Respondent and the AOC. The parties agreed that the AOC should be invited to participate in a further preliminary conference which was to take place at 5 p.m. that day.

At 5 p.m. on 1 February 2002, a second preliminary conference was convened by the Panel.

The AOC advised the Panel that it had advised the Salt Lake Organising Committee (SLOC) of the appeal proceedings and that the final entry time in respect of members of the team would be at the time of the team captain‟s meeting which was to occur in Salt Lake City on 4 February 2002. In view of this deadline the court with the agreement of the Appellant and the Respondent fixed the hearing of the appeal for 2 p.m. on Saturday, February 2, 2002. In addition, in view of the urgency of the matter, this statement of the circumstance of the proceedings is necessarily brief.

At the commencement of the hearing the parties signed an Order of Procedure confirming the jurisdiction of CAS and the Panel to determine the appeal in accordance with the Code of Sports- Related Arbitration.

LAW

1. The Appellant has made an application to join the AOC as a party to these proceedings. The application is informal in nature but we attach no present significance to that lack of formality. Likewise we assume for present purposes that we have the power to entertain such an application, although we have been unable to find an express provision to that effect in the provisions of the Code of Sports-related Arbitration.

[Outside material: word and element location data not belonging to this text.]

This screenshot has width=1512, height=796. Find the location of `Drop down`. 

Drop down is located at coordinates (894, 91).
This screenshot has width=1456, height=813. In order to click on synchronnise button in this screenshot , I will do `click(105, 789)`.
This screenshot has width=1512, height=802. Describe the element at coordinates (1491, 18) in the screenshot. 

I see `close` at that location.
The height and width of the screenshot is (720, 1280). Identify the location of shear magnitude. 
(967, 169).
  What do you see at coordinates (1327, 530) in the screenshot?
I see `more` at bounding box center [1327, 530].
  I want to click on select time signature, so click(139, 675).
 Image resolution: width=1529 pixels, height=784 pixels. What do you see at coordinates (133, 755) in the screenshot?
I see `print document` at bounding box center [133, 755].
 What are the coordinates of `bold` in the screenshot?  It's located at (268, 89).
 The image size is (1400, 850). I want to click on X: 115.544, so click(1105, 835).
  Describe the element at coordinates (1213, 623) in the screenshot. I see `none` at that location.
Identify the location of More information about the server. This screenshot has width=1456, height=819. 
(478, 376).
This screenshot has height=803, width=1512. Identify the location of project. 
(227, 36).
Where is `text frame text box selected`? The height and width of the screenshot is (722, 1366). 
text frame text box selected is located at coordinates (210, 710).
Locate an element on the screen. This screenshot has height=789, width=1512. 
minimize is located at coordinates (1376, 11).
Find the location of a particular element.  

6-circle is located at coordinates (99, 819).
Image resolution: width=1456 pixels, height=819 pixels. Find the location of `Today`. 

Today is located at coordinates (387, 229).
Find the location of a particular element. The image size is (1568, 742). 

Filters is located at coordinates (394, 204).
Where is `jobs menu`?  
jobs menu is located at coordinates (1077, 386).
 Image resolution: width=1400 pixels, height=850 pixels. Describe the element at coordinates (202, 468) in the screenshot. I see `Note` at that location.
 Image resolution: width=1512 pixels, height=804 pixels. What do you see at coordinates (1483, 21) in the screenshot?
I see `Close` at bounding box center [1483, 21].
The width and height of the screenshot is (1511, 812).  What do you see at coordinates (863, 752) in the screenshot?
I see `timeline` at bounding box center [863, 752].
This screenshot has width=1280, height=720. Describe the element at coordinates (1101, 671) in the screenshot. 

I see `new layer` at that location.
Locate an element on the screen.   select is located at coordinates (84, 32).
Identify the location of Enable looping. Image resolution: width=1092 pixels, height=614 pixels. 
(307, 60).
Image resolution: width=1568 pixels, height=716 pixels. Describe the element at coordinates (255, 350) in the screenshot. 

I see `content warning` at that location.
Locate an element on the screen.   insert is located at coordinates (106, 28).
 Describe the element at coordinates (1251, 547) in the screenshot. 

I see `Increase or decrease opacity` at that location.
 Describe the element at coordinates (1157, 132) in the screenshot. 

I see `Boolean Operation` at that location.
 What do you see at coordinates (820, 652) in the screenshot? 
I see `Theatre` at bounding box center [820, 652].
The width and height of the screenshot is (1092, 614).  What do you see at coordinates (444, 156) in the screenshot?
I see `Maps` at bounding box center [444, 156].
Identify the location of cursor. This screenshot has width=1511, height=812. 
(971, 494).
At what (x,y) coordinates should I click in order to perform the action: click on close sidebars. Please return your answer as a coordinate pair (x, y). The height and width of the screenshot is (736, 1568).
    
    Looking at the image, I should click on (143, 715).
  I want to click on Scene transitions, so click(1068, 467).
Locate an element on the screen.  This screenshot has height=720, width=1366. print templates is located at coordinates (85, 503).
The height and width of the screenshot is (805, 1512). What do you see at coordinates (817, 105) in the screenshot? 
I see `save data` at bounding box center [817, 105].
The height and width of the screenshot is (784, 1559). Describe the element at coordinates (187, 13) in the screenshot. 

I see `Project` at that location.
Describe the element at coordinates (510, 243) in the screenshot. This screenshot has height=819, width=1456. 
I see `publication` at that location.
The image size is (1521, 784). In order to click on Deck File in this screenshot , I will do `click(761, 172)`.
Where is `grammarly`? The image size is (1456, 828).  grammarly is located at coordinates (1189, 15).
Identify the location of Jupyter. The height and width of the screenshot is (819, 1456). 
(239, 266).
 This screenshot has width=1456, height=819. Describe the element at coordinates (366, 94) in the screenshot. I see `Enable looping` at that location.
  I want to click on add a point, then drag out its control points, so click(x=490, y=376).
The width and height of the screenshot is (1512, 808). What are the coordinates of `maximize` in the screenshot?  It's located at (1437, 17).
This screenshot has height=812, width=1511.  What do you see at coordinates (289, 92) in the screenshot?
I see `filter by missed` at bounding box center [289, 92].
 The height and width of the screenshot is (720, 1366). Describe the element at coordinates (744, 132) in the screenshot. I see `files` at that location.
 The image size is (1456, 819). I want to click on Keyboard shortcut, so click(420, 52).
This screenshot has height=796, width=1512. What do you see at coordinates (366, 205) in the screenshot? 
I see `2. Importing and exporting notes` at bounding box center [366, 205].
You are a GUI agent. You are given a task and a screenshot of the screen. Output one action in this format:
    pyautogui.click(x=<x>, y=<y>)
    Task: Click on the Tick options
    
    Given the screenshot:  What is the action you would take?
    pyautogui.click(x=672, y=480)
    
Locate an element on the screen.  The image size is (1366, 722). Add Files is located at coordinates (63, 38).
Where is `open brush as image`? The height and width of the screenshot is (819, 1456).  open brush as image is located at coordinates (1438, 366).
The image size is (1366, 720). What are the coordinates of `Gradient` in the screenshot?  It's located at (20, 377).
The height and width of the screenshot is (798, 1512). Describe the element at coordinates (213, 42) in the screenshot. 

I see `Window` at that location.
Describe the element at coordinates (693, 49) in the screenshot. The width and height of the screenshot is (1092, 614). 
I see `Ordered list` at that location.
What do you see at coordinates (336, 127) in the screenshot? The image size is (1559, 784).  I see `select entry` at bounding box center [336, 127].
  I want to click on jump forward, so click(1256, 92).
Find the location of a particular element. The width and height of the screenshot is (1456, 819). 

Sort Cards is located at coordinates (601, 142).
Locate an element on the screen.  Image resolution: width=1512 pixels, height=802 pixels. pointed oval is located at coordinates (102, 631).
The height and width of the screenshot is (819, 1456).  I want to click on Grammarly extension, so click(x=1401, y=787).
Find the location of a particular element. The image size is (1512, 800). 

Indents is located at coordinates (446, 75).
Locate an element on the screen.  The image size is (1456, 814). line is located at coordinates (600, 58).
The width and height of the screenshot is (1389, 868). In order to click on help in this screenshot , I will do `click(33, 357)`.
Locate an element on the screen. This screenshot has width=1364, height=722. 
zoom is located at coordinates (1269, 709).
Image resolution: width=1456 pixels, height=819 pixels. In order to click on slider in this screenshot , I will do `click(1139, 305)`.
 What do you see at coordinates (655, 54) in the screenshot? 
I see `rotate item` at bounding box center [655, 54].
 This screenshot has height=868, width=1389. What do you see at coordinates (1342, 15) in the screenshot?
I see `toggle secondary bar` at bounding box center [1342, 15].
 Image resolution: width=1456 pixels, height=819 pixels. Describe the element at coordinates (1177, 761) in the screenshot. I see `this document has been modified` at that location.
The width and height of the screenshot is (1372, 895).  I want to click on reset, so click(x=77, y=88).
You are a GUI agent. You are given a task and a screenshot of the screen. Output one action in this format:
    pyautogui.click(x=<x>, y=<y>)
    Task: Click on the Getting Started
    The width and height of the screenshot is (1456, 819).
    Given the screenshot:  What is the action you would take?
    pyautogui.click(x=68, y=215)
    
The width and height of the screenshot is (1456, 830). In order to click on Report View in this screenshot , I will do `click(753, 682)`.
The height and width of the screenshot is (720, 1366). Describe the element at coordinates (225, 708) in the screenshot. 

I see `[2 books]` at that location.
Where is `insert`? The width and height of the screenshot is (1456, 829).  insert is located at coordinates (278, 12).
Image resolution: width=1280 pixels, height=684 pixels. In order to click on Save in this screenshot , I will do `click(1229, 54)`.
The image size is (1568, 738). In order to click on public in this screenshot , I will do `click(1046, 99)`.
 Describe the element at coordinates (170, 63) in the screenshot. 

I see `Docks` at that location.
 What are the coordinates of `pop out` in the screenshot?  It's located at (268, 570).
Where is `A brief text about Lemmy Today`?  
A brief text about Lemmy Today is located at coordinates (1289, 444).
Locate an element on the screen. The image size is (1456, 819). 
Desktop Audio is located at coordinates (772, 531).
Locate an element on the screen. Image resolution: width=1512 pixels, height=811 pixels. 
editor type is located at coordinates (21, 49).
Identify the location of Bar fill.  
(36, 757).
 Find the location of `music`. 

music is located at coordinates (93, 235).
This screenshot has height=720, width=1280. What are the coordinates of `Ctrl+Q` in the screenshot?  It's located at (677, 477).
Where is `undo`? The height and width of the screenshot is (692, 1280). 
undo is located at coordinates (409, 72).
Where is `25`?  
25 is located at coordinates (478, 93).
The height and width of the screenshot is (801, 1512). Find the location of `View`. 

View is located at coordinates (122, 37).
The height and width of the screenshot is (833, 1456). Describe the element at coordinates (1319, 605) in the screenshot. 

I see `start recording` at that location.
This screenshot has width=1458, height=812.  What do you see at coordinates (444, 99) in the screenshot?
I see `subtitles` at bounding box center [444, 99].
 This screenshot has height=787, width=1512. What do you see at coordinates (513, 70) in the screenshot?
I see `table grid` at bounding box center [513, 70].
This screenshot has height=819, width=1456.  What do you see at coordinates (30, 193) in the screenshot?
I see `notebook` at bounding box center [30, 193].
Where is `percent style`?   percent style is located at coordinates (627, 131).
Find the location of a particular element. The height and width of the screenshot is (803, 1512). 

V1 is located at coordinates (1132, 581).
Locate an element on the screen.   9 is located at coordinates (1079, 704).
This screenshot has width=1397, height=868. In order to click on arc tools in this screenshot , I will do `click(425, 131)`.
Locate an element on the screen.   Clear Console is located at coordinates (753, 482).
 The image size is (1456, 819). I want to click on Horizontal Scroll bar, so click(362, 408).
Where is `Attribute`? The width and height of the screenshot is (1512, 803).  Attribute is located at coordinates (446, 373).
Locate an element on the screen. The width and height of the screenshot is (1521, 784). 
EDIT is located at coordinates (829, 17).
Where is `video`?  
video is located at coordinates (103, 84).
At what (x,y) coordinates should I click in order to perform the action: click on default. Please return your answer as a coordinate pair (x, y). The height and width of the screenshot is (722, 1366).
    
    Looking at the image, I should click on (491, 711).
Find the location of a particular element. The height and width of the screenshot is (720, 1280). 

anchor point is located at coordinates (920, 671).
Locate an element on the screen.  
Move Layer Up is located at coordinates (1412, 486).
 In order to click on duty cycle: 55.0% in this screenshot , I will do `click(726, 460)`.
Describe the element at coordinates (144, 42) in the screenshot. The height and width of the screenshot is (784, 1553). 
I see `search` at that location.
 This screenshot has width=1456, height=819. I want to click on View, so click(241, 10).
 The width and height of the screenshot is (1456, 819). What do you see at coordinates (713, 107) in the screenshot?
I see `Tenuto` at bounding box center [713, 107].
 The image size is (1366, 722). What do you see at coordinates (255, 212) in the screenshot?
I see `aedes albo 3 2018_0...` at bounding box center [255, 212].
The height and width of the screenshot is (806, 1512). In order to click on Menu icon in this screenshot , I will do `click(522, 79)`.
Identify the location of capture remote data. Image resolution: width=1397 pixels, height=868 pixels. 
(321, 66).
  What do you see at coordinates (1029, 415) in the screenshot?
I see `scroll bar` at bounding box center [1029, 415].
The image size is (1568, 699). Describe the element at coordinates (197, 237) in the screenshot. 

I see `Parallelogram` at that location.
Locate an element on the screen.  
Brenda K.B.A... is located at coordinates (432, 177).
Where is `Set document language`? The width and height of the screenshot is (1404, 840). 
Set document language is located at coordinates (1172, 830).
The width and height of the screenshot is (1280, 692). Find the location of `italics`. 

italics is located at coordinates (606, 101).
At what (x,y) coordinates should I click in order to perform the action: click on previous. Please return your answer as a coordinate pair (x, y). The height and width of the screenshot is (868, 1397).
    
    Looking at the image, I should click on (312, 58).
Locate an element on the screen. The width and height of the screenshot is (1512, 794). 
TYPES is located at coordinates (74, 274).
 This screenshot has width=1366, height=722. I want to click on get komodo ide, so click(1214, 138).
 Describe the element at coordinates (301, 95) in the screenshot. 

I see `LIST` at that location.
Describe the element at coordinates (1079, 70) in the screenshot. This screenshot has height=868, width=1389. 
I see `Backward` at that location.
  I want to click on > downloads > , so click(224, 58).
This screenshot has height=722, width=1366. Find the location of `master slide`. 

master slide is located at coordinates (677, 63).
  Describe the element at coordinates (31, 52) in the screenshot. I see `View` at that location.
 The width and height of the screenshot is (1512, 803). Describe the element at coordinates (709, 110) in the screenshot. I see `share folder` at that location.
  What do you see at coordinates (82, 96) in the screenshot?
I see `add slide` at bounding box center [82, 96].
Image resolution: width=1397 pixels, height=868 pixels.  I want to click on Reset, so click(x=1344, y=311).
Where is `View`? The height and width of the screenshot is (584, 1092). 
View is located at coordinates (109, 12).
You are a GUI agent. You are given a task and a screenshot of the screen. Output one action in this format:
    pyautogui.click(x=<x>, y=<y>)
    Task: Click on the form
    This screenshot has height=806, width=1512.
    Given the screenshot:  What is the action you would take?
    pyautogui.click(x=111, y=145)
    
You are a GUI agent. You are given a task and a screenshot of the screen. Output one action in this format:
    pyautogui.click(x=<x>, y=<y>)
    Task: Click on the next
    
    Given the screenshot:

2. We regard the application as one we cannot accede to, for the following reasons. First, these proceedings are an appeal from a decision of the Respondent not to nominate the Appellant to the AOC for selection.

3. Secondly, the AOC was not a party to the decision of the Respondent not to nominate the Appellant for selection.

4. Thirdly, the sole ground of appeal is whether the Respondent properly followed and implemented the nomination criteria.

5. Therefore, in these proceedings, the AOC is neither a necessary nor appropriate party.

6. Further, the application to join the AOC relates to an alleged failure by the AOC to „select‟ the Appellant and seeks to invoke the provisions of clauses 7.3 and/or 10.3 of the Selection Agreement, which clauses, although they relate to the arbitration of disputes, do not relate to appeal proceedings.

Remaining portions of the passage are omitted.